UNE TOILE POUR L’UKRAINE EN MARS 2022 DANS UN MUSEE-FORUM


Lundi 7 mars 2022 au matin, Nuage Vert visite à Paella? (ou Paella ou Paella Chimicos, de son vrai nom Michel Palacios) dans ce lieu incroyable que sont les Frigos dans le 13e arrondissement (un lieu industriel investi par les artistes où les wagons de train étaient garés sur plusieurs étages avec leurs marchandises).
Paella est un street artiste historique issu de la figuration narrative (comme Basquiat, Keith Haring, Combas, Di Rosa ou Boisrond). Il entre aux Frigos en 1985 et intervient dans la ville avec des petits autocollants ironiques. C’est un chroniqueur philosophique du temps et du hors-temps. Sa démarche est sincère, constante, courageuse. Il place un personnage sans visage, qui est son double et le double de chacune et chacun de nous, avec des maximes.
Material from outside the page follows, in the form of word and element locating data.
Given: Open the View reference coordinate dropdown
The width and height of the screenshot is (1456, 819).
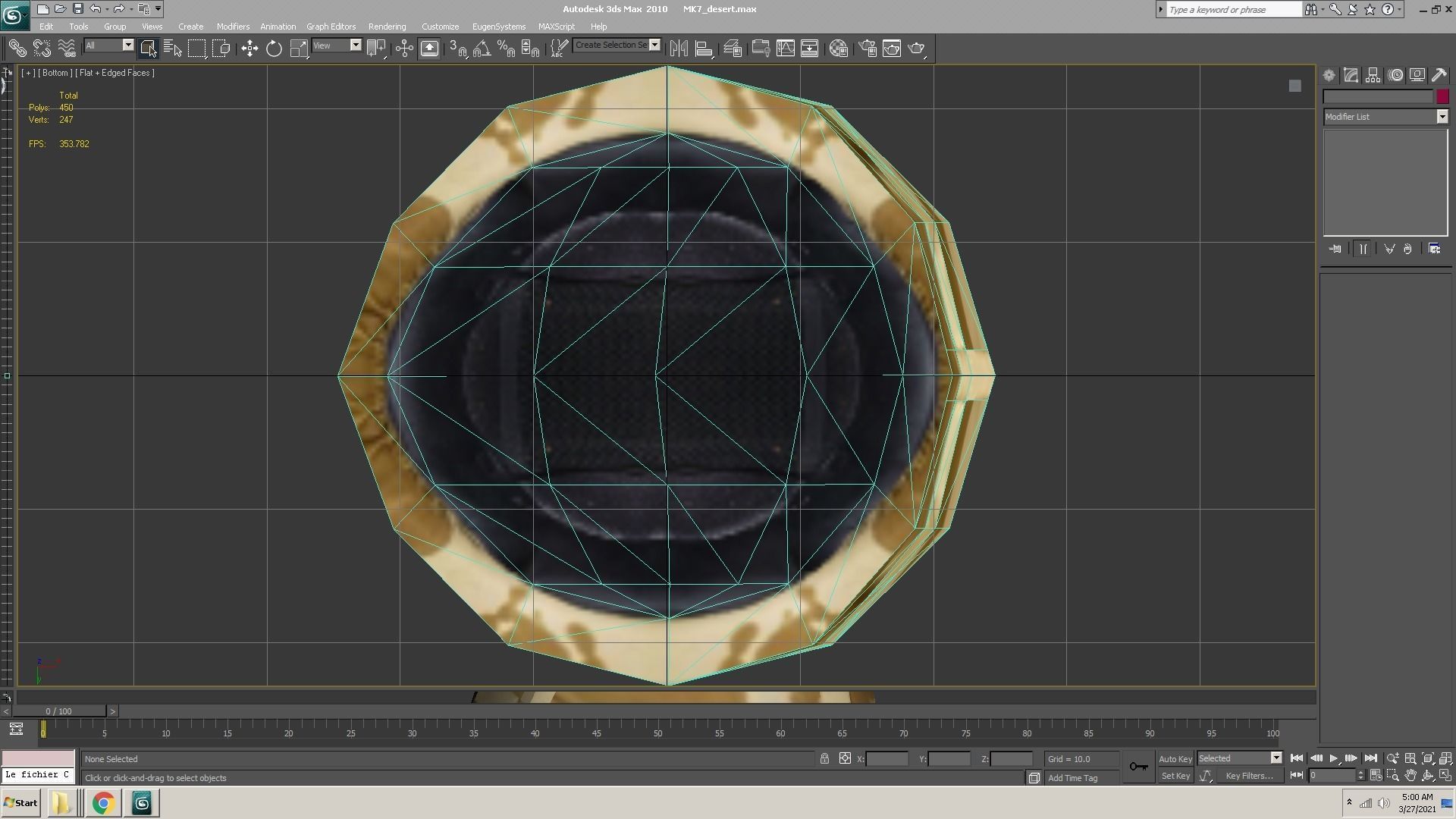Looking at the screenshot, I should (x=355, y=46).
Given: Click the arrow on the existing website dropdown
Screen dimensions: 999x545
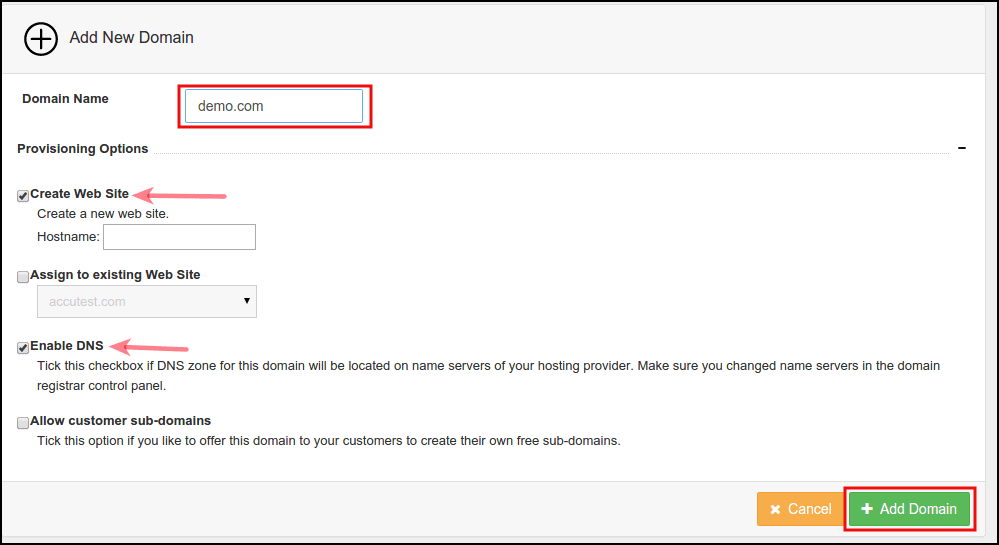Looking at the screenshot, I should tap(247, 301).
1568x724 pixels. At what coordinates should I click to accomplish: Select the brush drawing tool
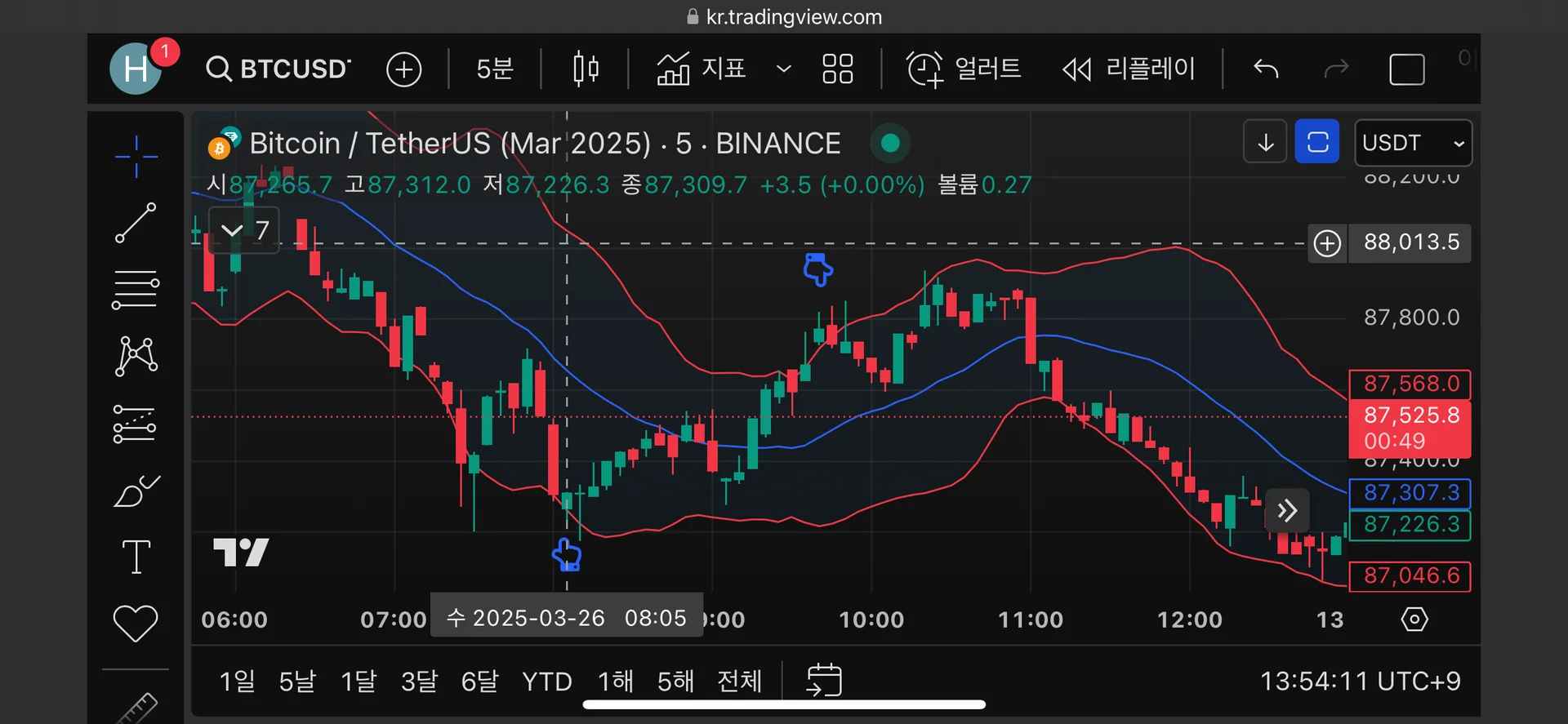[136, 491]
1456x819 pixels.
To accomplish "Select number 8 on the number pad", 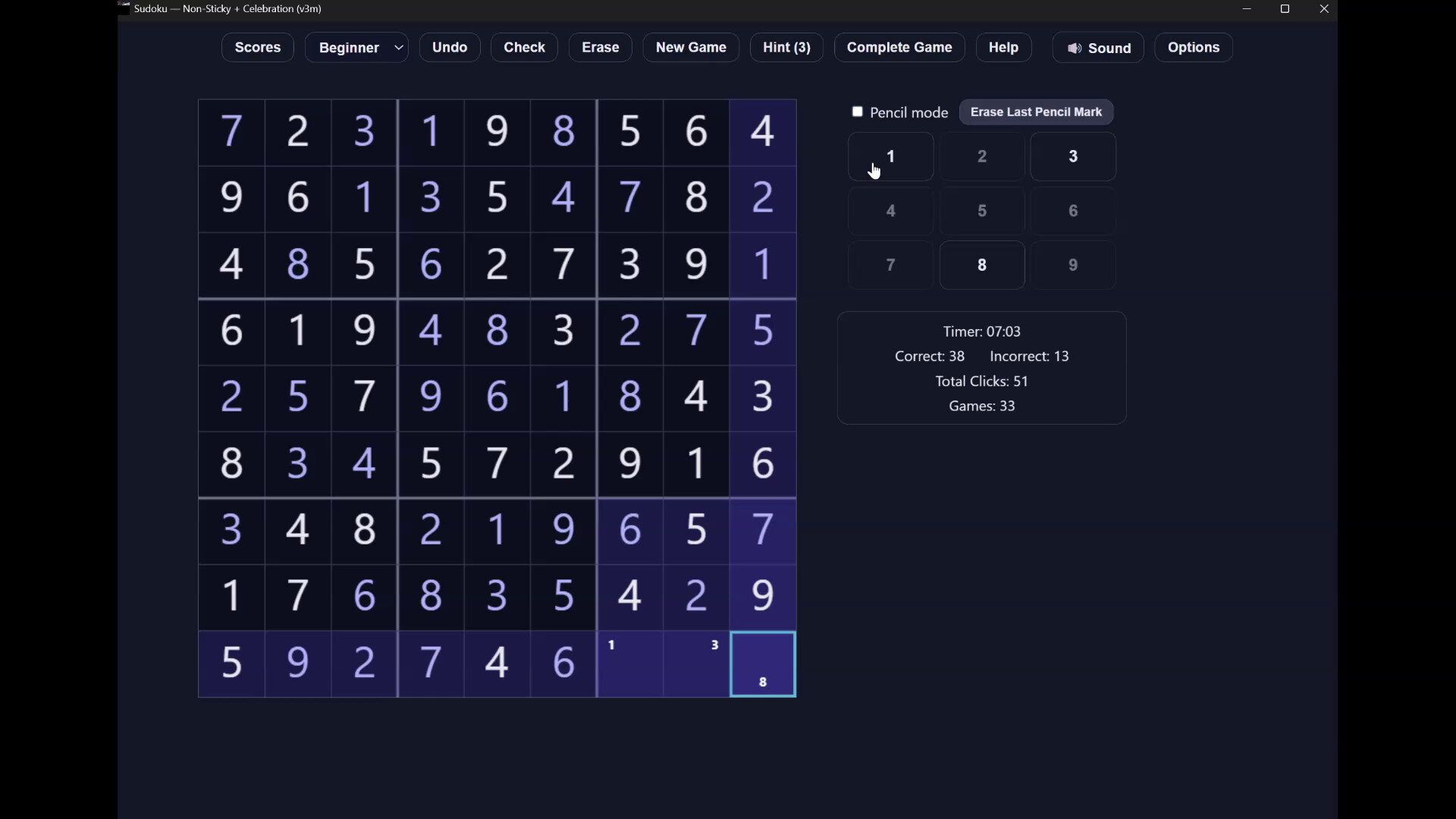I will point(981,265).
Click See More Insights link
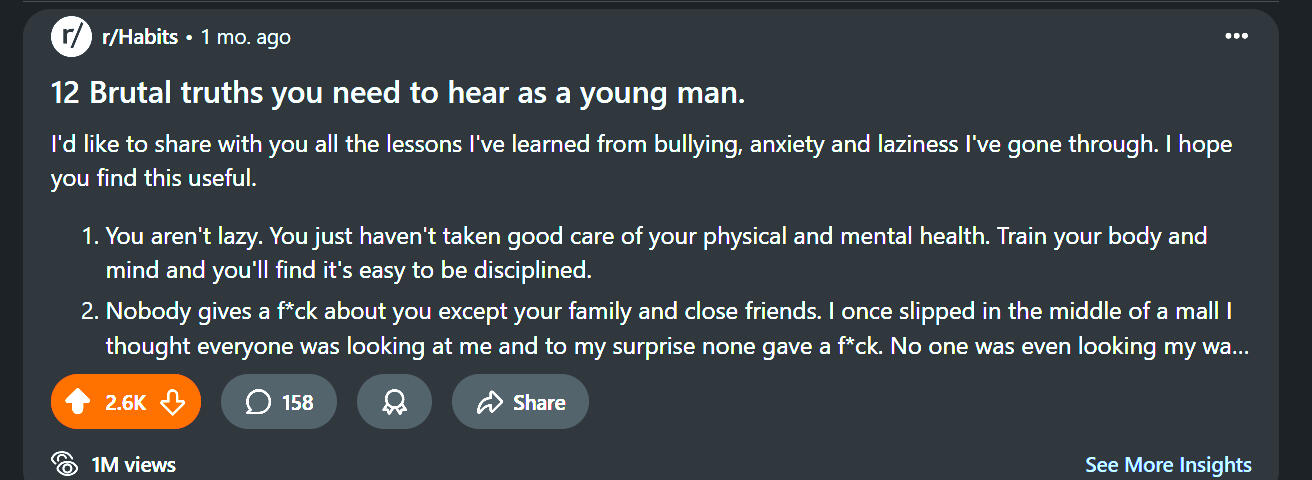Viewport: 1312px width, 480px height. click(1168, 465)
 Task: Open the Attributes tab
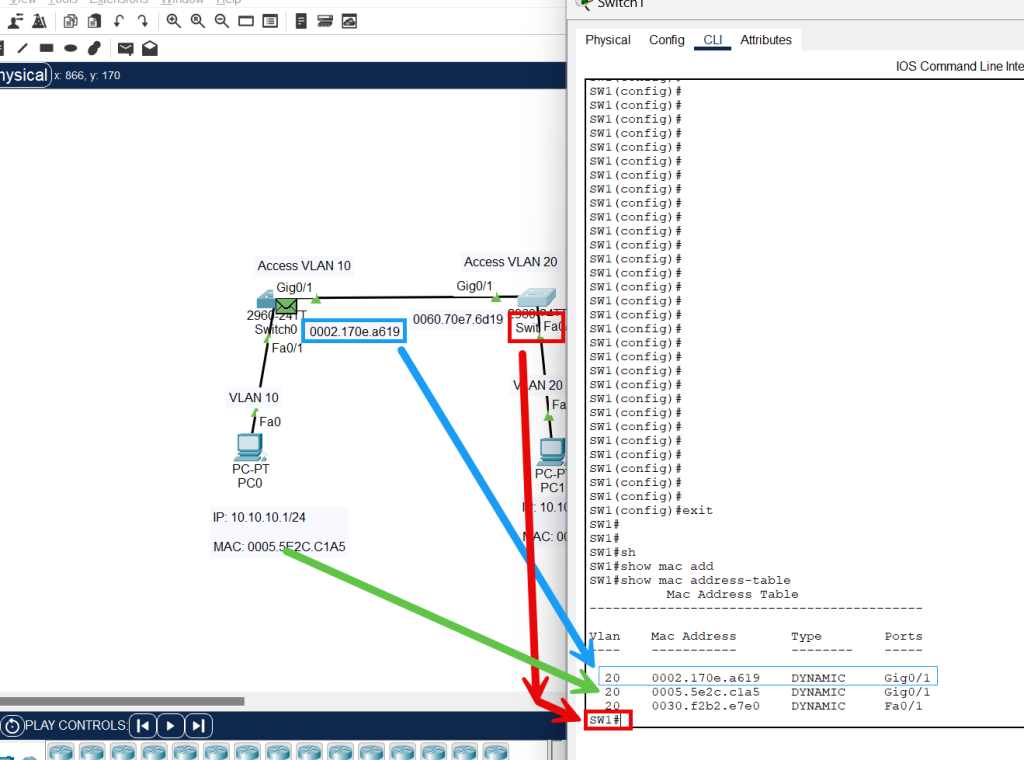point(765,40)
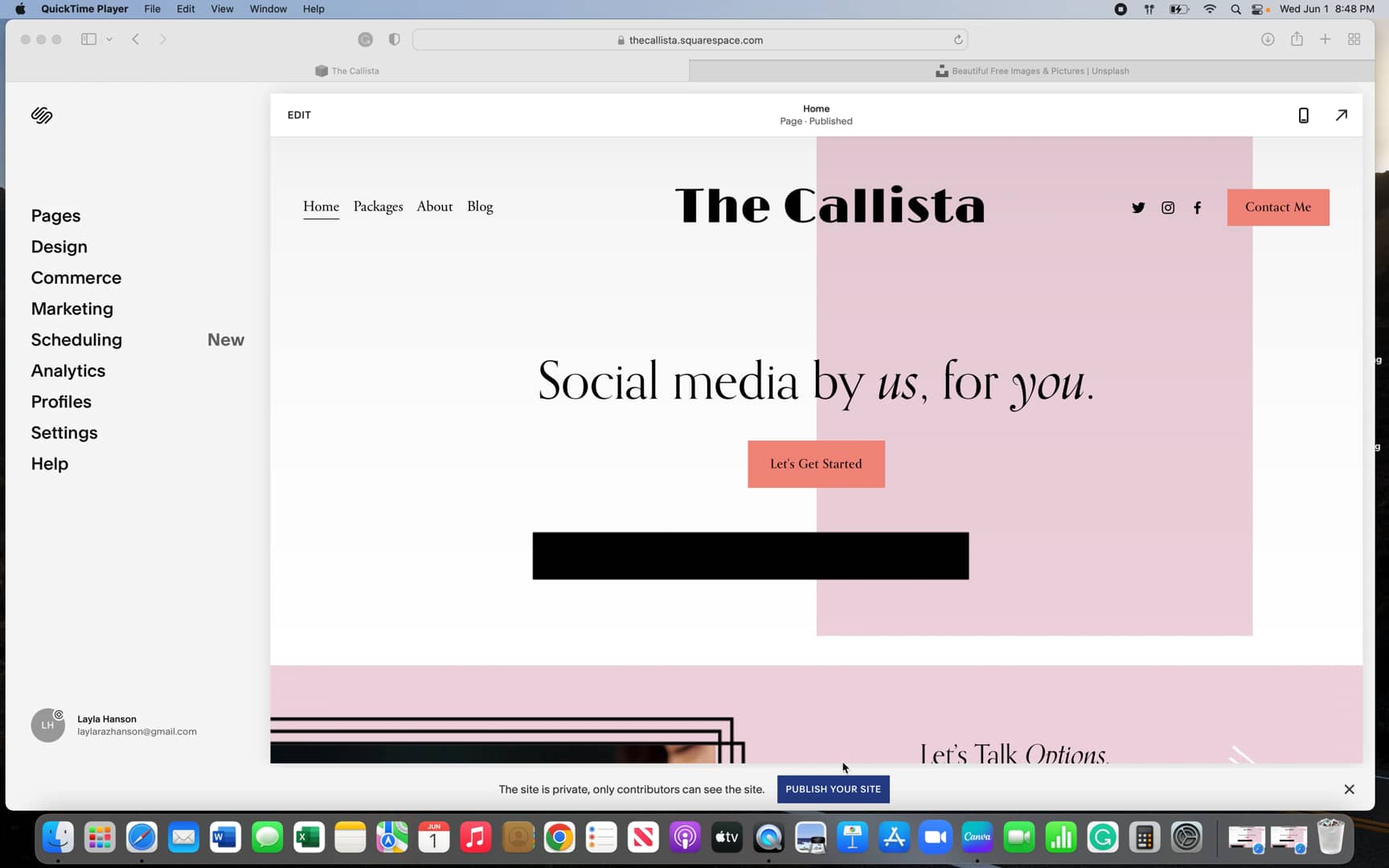Open the tab overview grid
The image size is (1389, 868).
coord(1354,39)
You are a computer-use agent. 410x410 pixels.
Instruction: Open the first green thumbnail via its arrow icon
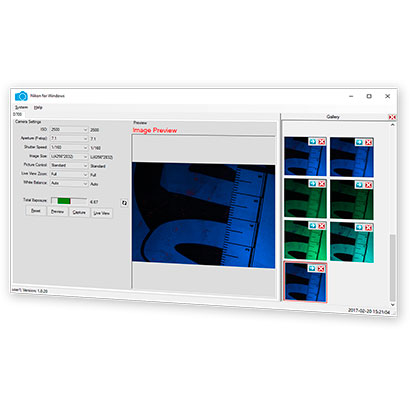coord(313,184)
Restons quelques instants –même si aujourd’hui il faut aboyer un slogan avec une colère feinte en 2 lignes pour « communiquer »– sur cette absence de visage. Elle est au-delà de la question du vide ou de l’universel. Paella est sans nom et sans visage, capitaine Nemo de l’Art. Il combat surtout cette nécessité impérieuse de faire image de marque pour les artistes, de se raconter, d’explorer publiquement son nombril (le vomissement autobiographique des influenceuses). Faire croire que vivre en double écran est exister. Paella inexiste. Paella a le courage de n’être rien, un étron sur un visage, un nez en bite gidouillée. Il déjoue les pièges du marketing, de l’injonction à paraître. Cela devient du courage de ne pas se vendre, tout en voulant faire création publique dans l’espace public (la rue) et vivre –modestement– de cette création. Paella est un Kafka visuel et ainsi la portée de ses visions va au-delà de la question du brio de la représentation.

Modeste et malicieux, la tête volontiers baissée et penchée (il échappe aux photographies) et la voix chuchotante, il nous a dévoilé une toile finie dans la nuit de dimanche à lundi (7 mars), en plein au milieu des événements ukrainiens, terminée à 5h30 du matin : PLUS HUMAIN QU’HIER, MOINS QUE DEMAIN.
Voilà une composition puissante et troublante qui nous parle de la folie humaine, autodestructrice, cruelle. Il a construit ces groupes sur un fond d’un jaune sali et de bleu. Plusieurs phrases nous font pénétrer un abîme en perspective : « Il n’y a pas de raison qui tienne. Il y a la nature des hommes » / « Ils prendront soin d’éviter la fréquentation des témoins de leurs petites lâchetés » / « Il leur faudra aller chercher ce qu’ils auraient tant aimé voir venir » / « On a l’impression d’avancer mais c’est la planète qui tourne ».

La toile grand format est peinte à l’acrylique. Nous la montrons ici virtuellement et le ferons physiquement le samedi 2 avril à 11h lors de l’ouverture de l’exposition sur LA FIN DE LA TELEVISION (une analyse des médias à travers les dessins de Dobritz). Venez nombreuses et nombreux !
MERCI PAELLA POUR CETTE OEUVRE FORTE QUI NOUS FAIT REFLECHIR DANS CETTE ACTUALITE UKRAINIENNE TERRIBLE. MERCI POUR LE DON DE TOUS CES PETITS PAPILLONS DESSINES ET ECRITS QUE TU SEMES ET COLLES DANS LES VILLES, SORTE DE CHRONIQUE VISUELLE DE LA VIE DE CHACUNE ET CHACUN, TEL UN LA ROCHEFOUCAULD URBAIN. Paella? est un Nicolas Poussin accusateur des massacres réalisés matériellement et dans nos têtes. Nuage Vert s’affirme ainsi comme un MUSEE-FORUM, un musée réactif qui participe à la vie de la cité en formant un lieu d’échanges et Paella? nous honore par cet acte visuel puissant et généreux.